#### [EXERCISE]
In the entries below, find every line with "computer" and copy it.
═════ RECORD SET
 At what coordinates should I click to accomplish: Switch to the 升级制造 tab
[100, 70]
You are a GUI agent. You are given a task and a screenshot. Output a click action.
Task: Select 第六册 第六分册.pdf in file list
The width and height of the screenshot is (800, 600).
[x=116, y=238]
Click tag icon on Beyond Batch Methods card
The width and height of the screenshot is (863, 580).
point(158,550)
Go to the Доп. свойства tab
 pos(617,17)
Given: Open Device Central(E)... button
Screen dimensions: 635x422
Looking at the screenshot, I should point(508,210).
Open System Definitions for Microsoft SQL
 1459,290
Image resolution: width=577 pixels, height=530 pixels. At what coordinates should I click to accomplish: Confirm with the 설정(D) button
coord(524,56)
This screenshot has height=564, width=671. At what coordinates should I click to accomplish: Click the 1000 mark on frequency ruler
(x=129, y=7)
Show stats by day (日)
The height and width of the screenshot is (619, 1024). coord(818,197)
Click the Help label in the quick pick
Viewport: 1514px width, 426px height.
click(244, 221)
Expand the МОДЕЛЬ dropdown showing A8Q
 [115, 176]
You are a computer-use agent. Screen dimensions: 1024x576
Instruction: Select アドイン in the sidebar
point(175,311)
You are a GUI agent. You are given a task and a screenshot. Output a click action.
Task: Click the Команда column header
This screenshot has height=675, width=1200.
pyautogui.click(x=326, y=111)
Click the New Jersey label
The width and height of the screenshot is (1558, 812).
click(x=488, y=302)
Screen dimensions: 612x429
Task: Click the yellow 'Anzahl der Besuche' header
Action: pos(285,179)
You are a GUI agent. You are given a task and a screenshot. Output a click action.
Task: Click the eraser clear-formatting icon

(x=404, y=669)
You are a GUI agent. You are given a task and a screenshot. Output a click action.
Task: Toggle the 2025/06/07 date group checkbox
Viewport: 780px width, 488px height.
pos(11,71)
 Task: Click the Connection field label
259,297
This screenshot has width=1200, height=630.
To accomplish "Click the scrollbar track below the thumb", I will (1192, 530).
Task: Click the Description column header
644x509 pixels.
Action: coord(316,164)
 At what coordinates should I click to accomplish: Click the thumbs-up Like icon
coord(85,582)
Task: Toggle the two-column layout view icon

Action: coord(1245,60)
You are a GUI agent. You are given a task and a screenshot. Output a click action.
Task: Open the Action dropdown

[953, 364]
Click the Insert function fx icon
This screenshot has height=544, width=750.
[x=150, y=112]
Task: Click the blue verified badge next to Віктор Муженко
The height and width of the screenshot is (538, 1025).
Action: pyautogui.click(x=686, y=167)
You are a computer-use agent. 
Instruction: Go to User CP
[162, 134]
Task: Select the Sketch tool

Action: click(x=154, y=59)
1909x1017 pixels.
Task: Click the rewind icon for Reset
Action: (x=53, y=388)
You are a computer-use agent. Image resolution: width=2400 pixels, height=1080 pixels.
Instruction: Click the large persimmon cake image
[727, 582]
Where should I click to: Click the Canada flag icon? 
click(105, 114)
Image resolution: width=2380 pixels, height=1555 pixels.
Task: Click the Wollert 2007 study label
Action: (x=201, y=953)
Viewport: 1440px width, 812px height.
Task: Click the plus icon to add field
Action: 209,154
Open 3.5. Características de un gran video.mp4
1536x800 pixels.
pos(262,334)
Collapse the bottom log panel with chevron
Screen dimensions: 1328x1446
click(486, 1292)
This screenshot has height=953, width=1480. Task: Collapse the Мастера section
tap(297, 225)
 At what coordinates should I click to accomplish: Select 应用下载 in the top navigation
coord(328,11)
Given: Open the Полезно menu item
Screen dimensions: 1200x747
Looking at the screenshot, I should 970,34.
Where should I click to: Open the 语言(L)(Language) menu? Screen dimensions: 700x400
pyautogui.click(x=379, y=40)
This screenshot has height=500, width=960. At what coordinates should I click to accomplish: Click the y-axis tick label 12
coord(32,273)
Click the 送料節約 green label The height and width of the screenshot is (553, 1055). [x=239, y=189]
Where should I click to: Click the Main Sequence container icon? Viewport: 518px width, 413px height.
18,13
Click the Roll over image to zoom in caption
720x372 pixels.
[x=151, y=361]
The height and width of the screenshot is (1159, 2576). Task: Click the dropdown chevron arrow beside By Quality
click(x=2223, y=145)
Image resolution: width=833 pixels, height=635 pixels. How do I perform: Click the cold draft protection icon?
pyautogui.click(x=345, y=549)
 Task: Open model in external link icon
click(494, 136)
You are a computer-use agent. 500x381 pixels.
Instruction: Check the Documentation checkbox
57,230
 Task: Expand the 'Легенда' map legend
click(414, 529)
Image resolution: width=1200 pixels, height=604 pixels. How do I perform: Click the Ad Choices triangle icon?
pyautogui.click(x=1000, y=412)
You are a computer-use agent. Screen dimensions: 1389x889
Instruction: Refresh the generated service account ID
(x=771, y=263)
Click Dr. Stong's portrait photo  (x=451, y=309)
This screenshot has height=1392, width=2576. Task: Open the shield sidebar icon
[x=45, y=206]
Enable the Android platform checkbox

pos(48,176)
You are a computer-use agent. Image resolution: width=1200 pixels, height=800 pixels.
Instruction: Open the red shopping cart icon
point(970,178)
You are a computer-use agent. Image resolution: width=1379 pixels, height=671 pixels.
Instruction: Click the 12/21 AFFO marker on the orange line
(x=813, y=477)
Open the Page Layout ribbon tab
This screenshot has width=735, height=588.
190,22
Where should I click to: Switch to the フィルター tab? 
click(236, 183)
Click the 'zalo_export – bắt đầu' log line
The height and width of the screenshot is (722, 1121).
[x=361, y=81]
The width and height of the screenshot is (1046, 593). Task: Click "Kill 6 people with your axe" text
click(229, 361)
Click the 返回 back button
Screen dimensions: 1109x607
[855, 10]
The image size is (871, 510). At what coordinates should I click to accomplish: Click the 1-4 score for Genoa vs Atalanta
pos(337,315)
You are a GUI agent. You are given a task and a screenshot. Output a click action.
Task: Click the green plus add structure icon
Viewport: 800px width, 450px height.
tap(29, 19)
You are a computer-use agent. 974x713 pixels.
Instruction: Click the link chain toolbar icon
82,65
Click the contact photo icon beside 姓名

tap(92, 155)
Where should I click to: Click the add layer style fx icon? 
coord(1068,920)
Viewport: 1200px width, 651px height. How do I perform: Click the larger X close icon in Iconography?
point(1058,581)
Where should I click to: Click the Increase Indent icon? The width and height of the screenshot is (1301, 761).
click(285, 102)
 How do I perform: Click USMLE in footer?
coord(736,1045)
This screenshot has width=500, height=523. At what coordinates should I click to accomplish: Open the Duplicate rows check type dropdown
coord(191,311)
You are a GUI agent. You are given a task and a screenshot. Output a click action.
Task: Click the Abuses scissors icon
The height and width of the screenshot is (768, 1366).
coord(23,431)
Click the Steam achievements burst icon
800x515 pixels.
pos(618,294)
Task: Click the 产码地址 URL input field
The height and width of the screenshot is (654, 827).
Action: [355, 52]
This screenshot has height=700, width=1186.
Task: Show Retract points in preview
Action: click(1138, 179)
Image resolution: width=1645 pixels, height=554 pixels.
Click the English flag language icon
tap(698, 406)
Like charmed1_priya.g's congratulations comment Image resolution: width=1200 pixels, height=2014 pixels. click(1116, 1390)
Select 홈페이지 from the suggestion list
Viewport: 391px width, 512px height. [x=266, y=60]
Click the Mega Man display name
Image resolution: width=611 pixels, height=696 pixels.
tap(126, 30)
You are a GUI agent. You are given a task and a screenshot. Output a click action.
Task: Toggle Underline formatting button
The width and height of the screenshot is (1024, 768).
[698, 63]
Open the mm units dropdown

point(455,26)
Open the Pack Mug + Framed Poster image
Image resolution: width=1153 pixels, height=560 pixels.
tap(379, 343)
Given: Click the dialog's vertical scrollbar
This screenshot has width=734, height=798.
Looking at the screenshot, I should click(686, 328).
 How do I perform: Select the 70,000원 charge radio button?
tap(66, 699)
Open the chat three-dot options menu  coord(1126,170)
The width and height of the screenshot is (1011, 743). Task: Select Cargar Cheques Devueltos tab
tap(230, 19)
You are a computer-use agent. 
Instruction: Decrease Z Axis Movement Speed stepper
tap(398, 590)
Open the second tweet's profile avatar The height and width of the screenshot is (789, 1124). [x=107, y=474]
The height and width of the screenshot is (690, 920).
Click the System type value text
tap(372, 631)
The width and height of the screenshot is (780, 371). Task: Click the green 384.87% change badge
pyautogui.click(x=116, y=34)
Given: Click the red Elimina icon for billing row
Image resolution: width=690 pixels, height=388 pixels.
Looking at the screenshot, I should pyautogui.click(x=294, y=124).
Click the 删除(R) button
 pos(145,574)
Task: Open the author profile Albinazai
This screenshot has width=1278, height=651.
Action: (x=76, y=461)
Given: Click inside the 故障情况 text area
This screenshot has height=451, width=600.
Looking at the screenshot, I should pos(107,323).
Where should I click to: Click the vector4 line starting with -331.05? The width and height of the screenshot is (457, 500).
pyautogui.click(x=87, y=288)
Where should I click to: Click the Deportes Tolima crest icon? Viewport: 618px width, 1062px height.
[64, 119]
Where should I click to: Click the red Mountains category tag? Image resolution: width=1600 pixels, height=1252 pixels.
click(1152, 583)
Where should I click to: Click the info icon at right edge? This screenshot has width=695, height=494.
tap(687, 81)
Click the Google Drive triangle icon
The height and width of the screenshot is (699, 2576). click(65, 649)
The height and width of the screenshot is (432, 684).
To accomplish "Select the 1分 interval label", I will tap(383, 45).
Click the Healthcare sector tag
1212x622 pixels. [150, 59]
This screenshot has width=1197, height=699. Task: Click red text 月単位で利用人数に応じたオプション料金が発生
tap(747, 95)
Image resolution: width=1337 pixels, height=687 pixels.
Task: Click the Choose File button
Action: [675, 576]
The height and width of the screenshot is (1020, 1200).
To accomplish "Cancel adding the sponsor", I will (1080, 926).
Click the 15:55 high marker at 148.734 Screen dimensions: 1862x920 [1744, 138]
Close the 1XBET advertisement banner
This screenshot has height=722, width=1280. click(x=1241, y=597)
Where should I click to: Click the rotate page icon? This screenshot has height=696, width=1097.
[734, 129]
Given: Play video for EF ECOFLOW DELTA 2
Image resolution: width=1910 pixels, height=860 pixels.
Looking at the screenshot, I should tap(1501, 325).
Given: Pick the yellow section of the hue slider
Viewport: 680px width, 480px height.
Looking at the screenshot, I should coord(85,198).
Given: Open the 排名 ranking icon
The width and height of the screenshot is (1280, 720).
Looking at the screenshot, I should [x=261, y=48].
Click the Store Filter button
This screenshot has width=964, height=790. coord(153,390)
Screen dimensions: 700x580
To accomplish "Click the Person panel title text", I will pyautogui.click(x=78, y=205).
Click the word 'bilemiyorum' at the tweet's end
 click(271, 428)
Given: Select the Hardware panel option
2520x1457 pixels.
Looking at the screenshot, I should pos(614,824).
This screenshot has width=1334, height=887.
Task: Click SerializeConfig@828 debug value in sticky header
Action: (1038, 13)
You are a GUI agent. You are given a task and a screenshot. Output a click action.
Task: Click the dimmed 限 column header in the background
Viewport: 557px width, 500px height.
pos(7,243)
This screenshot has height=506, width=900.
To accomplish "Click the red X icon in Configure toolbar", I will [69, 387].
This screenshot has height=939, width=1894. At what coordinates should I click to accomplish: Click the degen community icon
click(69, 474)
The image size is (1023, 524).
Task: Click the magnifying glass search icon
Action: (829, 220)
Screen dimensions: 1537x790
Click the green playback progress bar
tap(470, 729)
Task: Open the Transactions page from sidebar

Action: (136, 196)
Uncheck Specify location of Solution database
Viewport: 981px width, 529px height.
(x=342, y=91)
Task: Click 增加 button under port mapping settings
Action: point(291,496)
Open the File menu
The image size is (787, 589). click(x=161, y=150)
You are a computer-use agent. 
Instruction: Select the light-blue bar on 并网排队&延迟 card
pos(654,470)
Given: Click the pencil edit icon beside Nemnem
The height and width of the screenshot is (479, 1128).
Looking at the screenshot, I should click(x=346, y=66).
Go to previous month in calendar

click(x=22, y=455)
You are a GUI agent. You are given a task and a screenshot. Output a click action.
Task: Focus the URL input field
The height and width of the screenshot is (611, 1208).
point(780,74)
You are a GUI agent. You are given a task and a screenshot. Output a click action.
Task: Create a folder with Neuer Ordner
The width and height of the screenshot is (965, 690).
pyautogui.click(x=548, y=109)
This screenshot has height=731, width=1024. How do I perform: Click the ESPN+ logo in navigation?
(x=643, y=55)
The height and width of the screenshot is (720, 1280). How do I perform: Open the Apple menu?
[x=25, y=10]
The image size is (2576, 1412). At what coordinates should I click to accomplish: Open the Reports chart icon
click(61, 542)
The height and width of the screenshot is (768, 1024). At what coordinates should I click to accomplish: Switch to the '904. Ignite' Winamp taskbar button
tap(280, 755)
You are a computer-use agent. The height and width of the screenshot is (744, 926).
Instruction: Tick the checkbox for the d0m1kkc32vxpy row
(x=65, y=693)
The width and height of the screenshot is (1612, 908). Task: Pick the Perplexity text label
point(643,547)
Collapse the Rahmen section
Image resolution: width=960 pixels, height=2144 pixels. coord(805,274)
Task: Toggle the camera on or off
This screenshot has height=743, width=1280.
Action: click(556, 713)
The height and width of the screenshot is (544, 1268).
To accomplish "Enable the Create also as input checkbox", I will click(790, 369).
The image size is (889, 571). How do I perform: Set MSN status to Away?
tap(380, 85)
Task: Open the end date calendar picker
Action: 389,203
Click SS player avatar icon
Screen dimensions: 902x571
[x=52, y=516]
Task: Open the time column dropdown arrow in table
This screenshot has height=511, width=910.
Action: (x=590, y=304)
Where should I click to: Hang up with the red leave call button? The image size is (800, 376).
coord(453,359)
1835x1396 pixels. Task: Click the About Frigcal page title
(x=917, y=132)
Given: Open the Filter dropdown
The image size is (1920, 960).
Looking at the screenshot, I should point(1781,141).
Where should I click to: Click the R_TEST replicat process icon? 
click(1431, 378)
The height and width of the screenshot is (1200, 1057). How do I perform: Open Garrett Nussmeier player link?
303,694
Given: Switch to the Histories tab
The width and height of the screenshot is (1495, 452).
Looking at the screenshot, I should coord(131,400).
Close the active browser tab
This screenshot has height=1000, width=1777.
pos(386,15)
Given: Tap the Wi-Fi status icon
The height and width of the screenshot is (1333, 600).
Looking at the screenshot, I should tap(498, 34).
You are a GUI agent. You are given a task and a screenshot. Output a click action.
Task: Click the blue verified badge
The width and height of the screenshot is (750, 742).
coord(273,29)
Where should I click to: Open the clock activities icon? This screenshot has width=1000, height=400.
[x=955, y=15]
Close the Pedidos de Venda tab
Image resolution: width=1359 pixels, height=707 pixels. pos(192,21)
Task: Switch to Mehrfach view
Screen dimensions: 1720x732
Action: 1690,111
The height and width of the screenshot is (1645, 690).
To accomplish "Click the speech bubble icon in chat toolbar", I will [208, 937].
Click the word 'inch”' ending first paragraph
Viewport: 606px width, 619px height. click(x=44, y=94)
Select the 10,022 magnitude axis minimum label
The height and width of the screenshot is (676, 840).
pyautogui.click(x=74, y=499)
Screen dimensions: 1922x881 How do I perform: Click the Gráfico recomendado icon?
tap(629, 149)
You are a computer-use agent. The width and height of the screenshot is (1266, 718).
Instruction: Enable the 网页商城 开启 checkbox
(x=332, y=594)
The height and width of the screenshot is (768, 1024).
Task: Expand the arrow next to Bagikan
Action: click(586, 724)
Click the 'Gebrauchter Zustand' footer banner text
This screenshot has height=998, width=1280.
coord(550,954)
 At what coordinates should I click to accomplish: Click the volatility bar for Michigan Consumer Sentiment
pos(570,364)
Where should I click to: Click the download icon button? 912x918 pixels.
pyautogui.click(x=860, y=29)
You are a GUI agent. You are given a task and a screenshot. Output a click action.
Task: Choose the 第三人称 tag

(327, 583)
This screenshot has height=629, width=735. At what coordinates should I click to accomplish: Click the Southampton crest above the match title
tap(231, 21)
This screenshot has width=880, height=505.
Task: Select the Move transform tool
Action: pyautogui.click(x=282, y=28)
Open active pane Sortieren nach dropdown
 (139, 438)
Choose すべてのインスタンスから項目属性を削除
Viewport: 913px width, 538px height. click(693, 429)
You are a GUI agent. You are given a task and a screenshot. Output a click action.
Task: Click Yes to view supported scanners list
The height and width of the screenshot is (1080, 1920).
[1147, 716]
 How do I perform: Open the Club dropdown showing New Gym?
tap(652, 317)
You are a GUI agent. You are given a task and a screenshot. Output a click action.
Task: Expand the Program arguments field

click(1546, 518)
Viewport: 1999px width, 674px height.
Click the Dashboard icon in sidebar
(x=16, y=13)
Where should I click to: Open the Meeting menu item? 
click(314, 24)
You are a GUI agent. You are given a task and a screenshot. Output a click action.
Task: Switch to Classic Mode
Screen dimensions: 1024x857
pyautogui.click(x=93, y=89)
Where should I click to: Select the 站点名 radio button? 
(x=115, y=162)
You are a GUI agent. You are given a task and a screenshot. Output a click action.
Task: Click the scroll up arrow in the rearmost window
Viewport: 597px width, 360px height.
══════════
#### [EXPECTED ANSWER]
You are a computer-use agent. Screen dimensions: 1024x576
You are a computer-use agent. 
You are a computer-use agent. Image resolution: width=2400 pixels, height=1080 pixels.
You are a computer-use agent. 500x381 pixels.
You are a computer-use agent. Screen dimensions: 1389x889
You are a computer-use agent. Image resolution: width=1200 pixels, height=800 pixels.
You are a computer-use agent. Image resolution: width=1379 pixels, height=671 pixels.
You are a computer-use agent. 974x713 pixels.
You are a computer-use agent. 
You are a computer-use agent. 
You are a computer-use agent. The height and width of the screenshot is (744, 926).
You are a computer-use agent. The width and height of the screenshot is (1266, 718).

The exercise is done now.